WHAT YOU HAVE TO DO: Reproduce the records from the first line through the line containing "I will coord(495,90).", requests included, multiplying every click coordinate in the answers by 2 and rounding each to a whole number, with halves rounded up.
Start of PROVIDED DATA
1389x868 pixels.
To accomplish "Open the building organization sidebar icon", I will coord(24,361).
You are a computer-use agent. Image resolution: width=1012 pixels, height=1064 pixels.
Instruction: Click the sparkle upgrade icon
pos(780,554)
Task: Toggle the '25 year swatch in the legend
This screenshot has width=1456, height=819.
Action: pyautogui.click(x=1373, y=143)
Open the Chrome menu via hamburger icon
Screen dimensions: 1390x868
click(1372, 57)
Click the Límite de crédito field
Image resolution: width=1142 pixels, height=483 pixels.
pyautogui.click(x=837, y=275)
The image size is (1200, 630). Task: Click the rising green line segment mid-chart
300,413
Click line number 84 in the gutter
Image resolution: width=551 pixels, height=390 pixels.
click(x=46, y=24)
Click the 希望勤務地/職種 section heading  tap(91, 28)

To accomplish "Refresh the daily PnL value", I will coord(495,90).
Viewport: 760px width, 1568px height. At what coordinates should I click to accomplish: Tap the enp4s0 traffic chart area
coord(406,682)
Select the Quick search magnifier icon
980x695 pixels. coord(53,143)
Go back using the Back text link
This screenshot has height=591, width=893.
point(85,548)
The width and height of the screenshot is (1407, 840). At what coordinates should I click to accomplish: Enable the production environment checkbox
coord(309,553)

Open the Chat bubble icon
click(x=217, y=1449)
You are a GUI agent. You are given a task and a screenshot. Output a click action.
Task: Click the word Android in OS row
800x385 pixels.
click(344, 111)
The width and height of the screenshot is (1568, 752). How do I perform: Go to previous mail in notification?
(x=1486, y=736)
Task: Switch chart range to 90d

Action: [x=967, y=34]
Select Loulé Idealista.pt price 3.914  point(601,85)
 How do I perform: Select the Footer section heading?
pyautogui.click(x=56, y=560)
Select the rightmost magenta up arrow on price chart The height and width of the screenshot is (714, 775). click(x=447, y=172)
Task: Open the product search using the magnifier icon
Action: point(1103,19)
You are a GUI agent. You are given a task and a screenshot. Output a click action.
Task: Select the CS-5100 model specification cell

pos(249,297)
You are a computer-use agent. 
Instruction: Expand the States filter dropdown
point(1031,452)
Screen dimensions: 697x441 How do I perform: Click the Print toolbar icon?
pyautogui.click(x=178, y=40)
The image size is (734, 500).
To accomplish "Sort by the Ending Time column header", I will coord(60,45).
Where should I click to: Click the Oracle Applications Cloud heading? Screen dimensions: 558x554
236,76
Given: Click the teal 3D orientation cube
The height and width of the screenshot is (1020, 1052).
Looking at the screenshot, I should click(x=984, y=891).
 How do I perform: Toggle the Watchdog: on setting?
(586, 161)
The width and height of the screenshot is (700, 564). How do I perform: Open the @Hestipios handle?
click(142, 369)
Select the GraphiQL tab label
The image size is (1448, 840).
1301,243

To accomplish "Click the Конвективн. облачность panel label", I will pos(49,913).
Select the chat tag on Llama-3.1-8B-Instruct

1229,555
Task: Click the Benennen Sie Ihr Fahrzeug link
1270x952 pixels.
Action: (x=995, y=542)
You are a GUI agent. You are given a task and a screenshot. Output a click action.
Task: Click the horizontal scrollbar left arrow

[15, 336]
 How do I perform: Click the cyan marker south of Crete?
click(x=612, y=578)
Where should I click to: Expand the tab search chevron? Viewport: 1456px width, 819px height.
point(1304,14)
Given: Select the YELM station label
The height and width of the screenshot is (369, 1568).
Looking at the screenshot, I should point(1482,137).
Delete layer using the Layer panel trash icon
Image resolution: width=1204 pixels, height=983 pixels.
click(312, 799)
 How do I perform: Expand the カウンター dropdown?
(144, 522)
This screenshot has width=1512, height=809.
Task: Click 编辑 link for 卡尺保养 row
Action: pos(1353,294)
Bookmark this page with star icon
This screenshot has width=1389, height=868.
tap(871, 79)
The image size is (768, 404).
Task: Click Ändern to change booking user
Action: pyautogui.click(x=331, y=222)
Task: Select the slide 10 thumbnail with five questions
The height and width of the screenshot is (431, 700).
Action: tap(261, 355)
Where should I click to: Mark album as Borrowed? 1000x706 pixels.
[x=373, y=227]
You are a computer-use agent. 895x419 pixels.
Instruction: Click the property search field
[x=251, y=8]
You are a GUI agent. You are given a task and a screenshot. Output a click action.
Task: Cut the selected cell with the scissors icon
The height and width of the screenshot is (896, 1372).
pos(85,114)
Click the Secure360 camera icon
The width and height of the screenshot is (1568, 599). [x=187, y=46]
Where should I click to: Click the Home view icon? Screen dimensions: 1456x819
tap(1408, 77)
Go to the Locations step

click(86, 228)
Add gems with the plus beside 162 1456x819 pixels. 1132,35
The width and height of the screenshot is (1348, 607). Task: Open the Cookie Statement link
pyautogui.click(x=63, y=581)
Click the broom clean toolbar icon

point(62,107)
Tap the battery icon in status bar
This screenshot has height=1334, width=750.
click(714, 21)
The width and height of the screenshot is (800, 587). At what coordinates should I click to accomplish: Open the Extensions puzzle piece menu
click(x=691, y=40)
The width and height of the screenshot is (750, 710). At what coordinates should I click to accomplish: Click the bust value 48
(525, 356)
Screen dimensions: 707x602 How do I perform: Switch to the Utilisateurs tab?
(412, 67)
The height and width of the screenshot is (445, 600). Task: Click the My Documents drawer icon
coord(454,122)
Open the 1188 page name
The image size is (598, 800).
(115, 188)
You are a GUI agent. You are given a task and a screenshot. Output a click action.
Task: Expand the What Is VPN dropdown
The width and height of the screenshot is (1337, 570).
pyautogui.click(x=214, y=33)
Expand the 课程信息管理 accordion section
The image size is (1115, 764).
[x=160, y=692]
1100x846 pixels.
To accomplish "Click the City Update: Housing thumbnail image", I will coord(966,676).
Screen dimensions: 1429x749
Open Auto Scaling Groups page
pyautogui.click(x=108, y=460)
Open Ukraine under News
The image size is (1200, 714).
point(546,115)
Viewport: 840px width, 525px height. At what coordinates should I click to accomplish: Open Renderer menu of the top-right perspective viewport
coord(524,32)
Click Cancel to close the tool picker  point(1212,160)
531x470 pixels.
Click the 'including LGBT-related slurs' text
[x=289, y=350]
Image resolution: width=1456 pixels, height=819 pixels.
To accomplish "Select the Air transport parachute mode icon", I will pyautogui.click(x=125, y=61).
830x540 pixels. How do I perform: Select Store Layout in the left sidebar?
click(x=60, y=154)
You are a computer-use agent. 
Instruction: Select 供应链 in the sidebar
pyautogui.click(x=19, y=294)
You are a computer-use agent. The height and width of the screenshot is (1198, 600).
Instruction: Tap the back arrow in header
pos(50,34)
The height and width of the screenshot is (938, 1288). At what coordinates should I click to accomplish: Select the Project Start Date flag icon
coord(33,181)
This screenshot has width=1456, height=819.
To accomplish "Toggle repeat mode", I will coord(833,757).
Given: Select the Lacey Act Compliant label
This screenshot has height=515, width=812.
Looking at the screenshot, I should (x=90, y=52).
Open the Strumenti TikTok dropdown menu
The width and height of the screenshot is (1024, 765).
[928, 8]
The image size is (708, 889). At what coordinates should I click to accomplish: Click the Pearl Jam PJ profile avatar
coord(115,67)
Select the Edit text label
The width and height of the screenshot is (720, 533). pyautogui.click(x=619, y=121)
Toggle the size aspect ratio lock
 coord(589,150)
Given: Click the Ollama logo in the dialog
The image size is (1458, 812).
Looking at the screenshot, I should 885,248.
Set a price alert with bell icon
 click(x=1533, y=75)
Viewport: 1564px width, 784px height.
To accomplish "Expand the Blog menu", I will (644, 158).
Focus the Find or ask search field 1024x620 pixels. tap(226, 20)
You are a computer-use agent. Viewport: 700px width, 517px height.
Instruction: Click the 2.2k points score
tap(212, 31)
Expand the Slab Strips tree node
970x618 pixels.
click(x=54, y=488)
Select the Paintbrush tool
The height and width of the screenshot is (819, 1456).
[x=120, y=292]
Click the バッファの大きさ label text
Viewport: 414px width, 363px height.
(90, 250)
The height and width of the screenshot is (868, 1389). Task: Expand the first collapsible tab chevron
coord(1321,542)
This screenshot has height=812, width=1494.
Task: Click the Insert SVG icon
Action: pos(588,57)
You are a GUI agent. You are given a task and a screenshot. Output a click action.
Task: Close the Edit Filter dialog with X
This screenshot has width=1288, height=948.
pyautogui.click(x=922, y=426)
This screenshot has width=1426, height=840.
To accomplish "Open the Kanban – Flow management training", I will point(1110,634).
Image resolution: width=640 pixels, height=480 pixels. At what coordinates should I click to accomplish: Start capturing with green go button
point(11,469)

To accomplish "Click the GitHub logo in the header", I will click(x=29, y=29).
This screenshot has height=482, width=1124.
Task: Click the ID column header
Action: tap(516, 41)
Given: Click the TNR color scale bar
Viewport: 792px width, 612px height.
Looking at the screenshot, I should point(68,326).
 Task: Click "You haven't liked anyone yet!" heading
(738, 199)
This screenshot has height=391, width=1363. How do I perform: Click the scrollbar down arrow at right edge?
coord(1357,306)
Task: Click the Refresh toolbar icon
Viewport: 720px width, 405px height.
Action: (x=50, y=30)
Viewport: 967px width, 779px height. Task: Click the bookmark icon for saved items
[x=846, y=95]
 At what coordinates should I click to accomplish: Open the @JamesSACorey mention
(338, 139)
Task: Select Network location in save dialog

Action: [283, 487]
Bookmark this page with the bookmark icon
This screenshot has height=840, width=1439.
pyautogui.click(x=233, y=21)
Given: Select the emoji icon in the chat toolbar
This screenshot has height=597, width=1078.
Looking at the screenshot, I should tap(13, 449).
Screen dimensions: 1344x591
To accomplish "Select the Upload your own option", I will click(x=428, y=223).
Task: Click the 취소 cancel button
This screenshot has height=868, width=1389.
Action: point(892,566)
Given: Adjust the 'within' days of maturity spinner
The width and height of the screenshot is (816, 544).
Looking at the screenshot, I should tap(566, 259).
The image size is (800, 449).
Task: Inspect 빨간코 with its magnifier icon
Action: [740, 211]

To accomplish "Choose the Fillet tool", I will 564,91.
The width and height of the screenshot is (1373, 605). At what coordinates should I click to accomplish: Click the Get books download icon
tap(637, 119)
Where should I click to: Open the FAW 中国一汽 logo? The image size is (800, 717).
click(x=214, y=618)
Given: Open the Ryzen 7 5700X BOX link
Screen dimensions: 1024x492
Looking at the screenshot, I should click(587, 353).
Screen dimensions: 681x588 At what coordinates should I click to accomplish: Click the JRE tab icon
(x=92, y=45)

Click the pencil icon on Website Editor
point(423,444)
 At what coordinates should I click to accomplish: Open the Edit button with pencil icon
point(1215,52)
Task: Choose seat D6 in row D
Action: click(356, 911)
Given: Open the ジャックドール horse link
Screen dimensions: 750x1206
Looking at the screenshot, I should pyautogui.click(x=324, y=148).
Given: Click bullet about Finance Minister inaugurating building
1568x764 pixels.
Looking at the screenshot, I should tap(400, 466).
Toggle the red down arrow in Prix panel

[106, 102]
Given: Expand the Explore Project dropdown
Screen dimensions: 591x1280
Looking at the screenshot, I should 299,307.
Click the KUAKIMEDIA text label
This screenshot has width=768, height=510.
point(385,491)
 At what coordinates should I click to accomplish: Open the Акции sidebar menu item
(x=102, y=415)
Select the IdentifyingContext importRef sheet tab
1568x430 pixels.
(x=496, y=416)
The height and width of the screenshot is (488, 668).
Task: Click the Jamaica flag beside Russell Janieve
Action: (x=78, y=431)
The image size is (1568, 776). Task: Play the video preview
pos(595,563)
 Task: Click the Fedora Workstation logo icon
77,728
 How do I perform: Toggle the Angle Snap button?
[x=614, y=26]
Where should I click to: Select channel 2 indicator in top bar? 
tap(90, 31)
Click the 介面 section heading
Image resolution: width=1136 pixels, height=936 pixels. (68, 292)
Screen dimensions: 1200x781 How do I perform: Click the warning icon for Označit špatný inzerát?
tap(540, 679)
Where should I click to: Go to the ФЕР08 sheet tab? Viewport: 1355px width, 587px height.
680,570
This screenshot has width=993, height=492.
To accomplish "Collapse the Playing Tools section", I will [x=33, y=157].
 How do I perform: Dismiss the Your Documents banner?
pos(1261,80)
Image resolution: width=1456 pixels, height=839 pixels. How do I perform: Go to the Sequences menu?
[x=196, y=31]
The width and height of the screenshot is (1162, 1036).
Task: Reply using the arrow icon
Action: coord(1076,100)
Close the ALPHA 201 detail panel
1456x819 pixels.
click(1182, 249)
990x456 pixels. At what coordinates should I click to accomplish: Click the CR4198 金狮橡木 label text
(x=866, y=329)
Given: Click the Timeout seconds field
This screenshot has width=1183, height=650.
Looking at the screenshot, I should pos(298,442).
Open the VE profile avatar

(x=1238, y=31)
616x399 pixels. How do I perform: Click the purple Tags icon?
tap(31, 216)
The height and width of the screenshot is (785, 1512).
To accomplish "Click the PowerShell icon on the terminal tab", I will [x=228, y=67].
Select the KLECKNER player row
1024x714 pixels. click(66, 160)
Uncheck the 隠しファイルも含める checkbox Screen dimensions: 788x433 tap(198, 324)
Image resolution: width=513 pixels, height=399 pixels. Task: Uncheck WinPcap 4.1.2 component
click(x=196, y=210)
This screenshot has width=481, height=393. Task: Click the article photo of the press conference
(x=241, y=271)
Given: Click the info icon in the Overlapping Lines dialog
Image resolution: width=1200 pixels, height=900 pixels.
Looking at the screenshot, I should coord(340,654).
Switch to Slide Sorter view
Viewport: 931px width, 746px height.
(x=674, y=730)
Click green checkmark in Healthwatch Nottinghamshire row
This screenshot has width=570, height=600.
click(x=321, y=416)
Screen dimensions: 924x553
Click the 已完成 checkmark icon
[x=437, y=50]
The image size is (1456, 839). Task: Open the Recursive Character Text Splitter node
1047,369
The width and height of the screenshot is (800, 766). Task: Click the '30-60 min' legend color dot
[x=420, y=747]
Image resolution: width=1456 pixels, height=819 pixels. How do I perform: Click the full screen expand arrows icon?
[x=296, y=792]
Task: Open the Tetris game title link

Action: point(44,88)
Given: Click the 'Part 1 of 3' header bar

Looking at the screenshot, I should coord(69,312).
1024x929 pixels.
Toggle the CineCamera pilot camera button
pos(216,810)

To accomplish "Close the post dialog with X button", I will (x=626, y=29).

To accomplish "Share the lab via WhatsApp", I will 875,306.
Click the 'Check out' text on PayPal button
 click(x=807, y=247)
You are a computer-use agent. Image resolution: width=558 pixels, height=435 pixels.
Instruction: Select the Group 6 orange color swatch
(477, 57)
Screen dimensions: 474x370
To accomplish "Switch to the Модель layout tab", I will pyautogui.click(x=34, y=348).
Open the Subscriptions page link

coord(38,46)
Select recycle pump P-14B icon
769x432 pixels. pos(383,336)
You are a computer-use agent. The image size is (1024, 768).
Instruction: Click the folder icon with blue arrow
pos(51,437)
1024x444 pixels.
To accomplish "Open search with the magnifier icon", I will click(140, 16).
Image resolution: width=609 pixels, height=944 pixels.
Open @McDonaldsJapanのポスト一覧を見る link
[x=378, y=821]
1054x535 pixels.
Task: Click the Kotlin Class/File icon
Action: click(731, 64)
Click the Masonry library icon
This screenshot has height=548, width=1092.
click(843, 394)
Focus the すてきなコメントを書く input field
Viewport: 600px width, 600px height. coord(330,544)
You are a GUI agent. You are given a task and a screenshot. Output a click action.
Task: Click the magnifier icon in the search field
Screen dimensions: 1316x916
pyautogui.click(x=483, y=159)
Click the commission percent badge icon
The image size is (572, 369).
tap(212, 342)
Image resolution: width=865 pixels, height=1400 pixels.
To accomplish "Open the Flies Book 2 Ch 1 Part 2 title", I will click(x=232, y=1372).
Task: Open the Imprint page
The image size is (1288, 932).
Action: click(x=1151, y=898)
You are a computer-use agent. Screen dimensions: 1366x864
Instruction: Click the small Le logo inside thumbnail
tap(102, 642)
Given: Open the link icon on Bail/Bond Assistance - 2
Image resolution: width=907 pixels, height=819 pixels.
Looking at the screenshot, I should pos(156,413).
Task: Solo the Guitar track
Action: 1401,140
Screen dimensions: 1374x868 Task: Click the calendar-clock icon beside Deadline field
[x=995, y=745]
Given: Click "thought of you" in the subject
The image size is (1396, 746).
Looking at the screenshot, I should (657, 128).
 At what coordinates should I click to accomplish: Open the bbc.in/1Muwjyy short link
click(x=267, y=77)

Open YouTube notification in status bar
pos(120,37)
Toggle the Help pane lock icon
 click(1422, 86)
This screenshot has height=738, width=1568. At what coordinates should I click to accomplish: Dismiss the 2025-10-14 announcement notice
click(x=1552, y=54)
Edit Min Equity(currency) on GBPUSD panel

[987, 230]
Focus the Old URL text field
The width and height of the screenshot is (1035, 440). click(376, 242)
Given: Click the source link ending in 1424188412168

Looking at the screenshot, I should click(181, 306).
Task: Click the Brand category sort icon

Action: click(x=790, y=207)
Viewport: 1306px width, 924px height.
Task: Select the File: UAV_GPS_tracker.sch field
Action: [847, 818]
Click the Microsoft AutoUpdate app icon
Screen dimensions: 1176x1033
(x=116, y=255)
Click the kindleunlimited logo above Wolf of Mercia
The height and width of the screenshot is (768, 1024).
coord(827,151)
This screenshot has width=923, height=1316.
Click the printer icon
End of PROVIDED DATA
SOLUTION TO THE PROBLEM:
1389x868 pixels.
To accomplish "Open the building organization sidebar icon", I will coord(48,722).
You are a computer-use agent. Image resolution: width=1012 pixels, height=1064 pixels.
Instruction: Click the sparkle upgrade icon
pos(1560,1108)
Task: Toggle the '25 year swatch in the legend
This screenshot has width=1456, height=819.
Action: pyautogui.click(x=2746, y=286)
Open the Chrome menu via hamburger icon
Screen dimensions: 1390x868
click(2744, 114)
Click the Límite de crédito field
Image resolution: width=1142 pixels, height=483 pixels.
pyautogui.click(x=1674, y=550)
The image size is (1200, 630). Task: Click the rising green line segment mid-chart
600,826
Click line number 84 in the gutter
Image resolution: width=551 pixels, height=390 pixels.
click(x=92, y=48)
Click the 希望勤務地/職種 section heading  tap(182, 56)

To accomplish "Refresh the daily PnL value", I will coord(990,180).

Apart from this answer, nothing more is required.